**THINGS TO DO**
[1] Why does the WordToSet README say the module could help determine the predominant sense of a word in a particular domain? Answer in one to three sentences.
[2] Continue the WordToSet README from the point where it stops.

NAME
README - General Information about WordNet-SenseRelate-WordToSet
OVERVIEW
This module takes as input a single target word, and a set of one or more other words. It finds the sense of that target word that is most related to those words in the set. For example, if the target word is "bank", and the words in the set are "money cash loan stock", we might expect that the most related sense of "bank" is that pertaining to financial instituations.
This is potentially useful in determining the predominant sense of a word in a particular domain. For example, if the target word is "game", and the words in the set are from the domain of board games (e.g., "monopoly chess checkers", then the sense of "game" that we'd expect to be most similar or related would be that of games you play rather than the game you hunt. For example, here's some output when game is compared to board games:
wordtoset.pl game monopoly checkers chess --type WordNet::Similarity::wup
game#n#1 : 2.52631578947368 : a contest with rules to determine a winner;
"you need four people to play this game"

Entries for locating words and elements
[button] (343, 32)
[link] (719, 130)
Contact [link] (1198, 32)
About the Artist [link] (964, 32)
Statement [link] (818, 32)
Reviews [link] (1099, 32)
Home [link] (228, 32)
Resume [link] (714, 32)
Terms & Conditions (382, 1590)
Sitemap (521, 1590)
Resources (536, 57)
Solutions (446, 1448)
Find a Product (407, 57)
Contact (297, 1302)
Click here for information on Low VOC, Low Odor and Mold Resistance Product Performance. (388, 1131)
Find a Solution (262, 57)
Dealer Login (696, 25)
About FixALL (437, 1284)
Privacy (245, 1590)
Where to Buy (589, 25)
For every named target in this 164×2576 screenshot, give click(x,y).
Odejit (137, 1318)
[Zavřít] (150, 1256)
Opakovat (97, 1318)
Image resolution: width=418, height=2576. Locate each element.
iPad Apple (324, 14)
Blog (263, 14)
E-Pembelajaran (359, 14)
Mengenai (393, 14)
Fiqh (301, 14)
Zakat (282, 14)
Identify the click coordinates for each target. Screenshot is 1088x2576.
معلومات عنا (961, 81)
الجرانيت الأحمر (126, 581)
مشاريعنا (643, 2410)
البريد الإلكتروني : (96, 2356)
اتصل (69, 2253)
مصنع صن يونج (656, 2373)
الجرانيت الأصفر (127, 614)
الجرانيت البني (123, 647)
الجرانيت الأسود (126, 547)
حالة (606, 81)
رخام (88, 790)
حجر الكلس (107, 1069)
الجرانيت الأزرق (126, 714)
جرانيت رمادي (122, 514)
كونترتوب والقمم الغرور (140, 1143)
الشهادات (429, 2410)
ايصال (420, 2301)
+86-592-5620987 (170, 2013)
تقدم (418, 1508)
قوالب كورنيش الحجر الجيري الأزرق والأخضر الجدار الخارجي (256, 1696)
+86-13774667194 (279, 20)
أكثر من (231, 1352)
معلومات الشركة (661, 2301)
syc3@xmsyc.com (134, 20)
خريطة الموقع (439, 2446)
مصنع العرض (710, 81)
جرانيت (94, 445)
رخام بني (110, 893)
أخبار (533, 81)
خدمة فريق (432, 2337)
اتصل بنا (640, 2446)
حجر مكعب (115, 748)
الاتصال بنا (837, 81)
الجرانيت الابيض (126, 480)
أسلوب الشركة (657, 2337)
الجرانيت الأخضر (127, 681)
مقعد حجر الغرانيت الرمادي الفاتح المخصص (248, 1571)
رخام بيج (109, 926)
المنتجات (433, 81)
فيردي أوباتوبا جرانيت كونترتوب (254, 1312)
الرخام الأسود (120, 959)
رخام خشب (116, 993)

**ANSWERS**
[1] The module picks the sense of the target word that is most related to a set of other words. If those words come from one domain, the chosen sense should be the one that fits that domain. For example, comparing "game" to board games like monopoly, chess and checkers should select the sense of games you play rather than the game you hunt.

[2]
game#n#10 : 2.17777777777778 : your occupation or line of work;
"he's in the plumbing game"; "she's in show biz"
game#n#3 : 2.17777777777778 : an amusement or pastime;
"they played word games";
"he thought of his painting as a game that filled his
empty time"; "his life was all fun and games"
Here's some output when we compare that to wild animals:
wordtoset.pl game turkey boar deer --type WordNet::Similarity::wup
game#n#4 : 1.98 : animal hunted for food or sport
game#n#7 : 1.27777777777778 : the flesh of wild animals that is
used for food
game#n#9 : 1.24542124542125 : the game equipment needed in order to
play a particular game; "the child received
several games for his birthday"
Note that wordtoset.pl will output all of the senses, but we've only shown the top three here in the interests of brevity. We can see that according to the Wu-Palmer measure (wup), the sense of game most similar to the given sense is as we've described above.
WordToSet might also be useful in detecting sentiment orientation. For example, suppose the target word is "war". You could compare that to two different sets such as : "peace love happiness" and "hate death fear". While the predominant sense of "war" might not change, if it has a substantially higher score relative to one of the sets then it could be concluded that war is more associated with that set than the other.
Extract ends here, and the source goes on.